▶ **Your objective**
Render every line of the rows below as a JSON list of strings, one string per line, with blank lines left out.

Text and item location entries
· · · · · · ·

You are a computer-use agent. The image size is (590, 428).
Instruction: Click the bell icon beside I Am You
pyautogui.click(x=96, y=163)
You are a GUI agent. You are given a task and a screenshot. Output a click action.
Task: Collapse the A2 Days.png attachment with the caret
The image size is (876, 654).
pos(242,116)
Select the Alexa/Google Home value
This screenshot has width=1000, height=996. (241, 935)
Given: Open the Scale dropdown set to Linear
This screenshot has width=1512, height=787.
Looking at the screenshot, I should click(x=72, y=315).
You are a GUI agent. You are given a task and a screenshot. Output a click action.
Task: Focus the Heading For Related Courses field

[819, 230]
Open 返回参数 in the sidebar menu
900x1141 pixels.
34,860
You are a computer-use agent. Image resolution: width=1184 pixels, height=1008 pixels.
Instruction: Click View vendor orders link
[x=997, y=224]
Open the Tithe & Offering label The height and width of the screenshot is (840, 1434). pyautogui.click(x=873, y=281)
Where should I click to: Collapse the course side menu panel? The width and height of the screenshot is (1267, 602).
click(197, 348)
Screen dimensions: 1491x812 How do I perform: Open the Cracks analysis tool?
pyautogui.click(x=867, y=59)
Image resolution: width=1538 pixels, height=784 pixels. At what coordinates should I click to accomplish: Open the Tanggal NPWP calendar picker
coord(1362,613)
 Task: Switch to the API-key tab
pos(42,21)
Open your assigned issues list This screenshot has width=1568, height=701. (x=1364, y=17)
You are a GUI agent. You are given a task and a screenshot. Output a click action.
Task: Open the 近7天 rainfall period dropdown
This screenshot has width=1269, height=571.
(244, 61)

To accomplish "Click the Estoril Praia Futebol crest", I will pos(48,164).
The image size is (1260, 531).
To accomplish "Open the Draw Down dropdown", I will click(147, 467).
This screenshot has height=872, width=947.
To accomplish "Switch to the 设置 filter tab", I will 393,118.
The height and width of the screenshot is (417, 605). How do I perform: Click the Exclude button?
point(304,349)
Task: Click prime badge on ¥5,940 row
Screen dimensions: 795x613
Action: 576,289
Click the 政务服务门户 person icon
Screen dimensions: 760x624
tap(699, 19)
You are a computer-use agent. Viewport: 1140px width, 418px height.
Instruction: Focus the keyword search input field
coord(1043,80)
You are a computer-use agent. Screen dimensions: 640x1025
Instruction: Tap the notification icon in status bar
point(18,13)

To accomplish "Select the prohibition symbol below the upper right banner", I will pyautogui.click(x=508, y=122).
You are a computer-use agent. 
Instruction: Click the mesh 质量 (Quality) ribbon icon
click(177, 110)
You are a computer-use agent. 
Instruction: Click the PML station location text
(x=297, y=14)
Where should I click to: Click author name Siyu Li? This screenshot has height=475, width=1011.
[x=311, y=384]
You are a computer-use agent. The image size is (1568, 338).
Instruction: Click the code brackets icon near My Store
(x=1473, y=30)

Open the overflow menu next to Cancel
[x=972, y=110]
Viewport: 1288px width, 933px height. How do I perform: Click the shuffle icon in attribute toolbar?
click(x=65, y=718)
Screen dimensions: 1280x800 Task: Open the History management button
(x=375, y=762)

· · · · · · ·

▶ **Written reply**
[
  "You are a computer-use agent. The image size is (590, 428).",
  "Instruction: Click the bell icon beside I Am You",
  "pyautogui.click(x=96, y=163)",
  "You are a GUI agent. You are given a task and a screenshot. Output a click action.",
  "Task: Collapse the A2 Days.png attachment with the caret",
  "The image size is (876, 654).",
  "pos(242,116)",
  "Select the Alexa/Google Home value",
  "This screenshot has width=1000, height=996. (241, 935)",
  "Given: Open the Scale dropdown set to Linear",
  "This screenshot has width=1512, height=787.",
  "Looking at the screenshot, I should click(x=72, y=315).",
  "You are a GUI agent. You are given a task and a screenshot. Output a click action.",
  "Task: Focus the Heading For Related Courses field",
  "[819, 230]",
  "Open 返回参数 in the sidebar menu",
  "900x1141 pixels.",
  "34,860",
  "You are a computer-use agent. Image resolution: width=1184 pixels, height=1008 pixels.",
  "Instruction: Click View vendor orders link",
  "[x=997, y=224]",
  "Open the Tithe & Offering label The height and width of the screenshot is (840, 1434). pyautogui.click(x=873, y=281)",
  "Where should I click to: Collapse the course side menu panel? The width and height of the screenshot is (1267, 602).",
  "click(197, 348)",
  "Screen dimensions: 1491x812 How do I perform: Open the Cracks analysis tool?",
  "pyautogui.click(x=867, y=59)",
  "Image resolution: width=1538 pixels, height=784 pixels. At what coordinates should I click to accomplish: Open the Tanggal NPWP calendar picker",
  "coord(1362,613)",
  " Task: Switch to the API-key tab",
  "pos(42,21)",
  "Open your assigned issues list This screenshot has width=1568, height=701. (x=1364, y=17)",
  "You are a GUI agent. You are given a task and a screenshot. Output a click action.",
  "Task: Open the 近7天 rainfall period dropdown",
  "This screenshot has width=1269, height=571.",
  "(244, 61)",
  "To accomplish \"Click the Estoril Praia Futebol crest\", I will pos(48,164).",
  "The image size is (1260, 531).",
  "To accomplish \"Open the Draw Down dropdown\", I will click(147, 467).",
  "This screenshot has height=872, width=947.",
  "To accomplish \"Switch to the 设置 filter tab\", I will 393,118.",
  "The height and width of the screenshot is (417, 605). How do I perform: Click the Exclude button?",
  "point(304,349)",
  "Task: Click prime badge on ¥5,940 row",
  "Screen dimensions: 795x613",
  "Action: 576,289",
  "Click the 政务服务门户 person icon",
  "Screen dimensions: 760x624",
  "tap(699, 19)",
  "You are a computer-use agent. Viewport: 1140px width, 418px height.",
  "Instruction: Focus the keyword search input field",
  "coord(1043,80)",
  "You are a computer-use agent. Screen dimensions: 640x1025",
  "Instruction: Tap the notification icon in status bar",
  "point(18,13)",
  "To accomplish \"Select the prohibition symbol below the upper right banner\", I will pyautogui.click(x=508, y=122).",
  "You are a computer-use agent. ",
  "Instruction: Click the mesh 质量 (Quality) ribbon icon",
  "click(177, 110)",
  "You are a computer-use agent. ",
  "Instruction: Click the PML station location text",
  "(x=297, y=14)",
  "Where should I click to: Click author name Siyu Li? This screenshot has height=475, width=1011.",
  "[x=311, y=384]",
  "You are a computer-use agent. The image size is (1568, 338).",
  "Instruction: Click the code brackets icon near My Store",
  "(x=1473, y=30)",
  "Open the overflow menu next to Cancel",
  "[x=972, y=110]",
  "Viewport: 1288px width, 933px height. How do I perform: Click the shuffle icon in attribute toolbar?",
  "click(x=65, y=718)",
  "Screen dimensions: 1280x800 Task: Open the History management button",
  "(x=375, y=762)"
]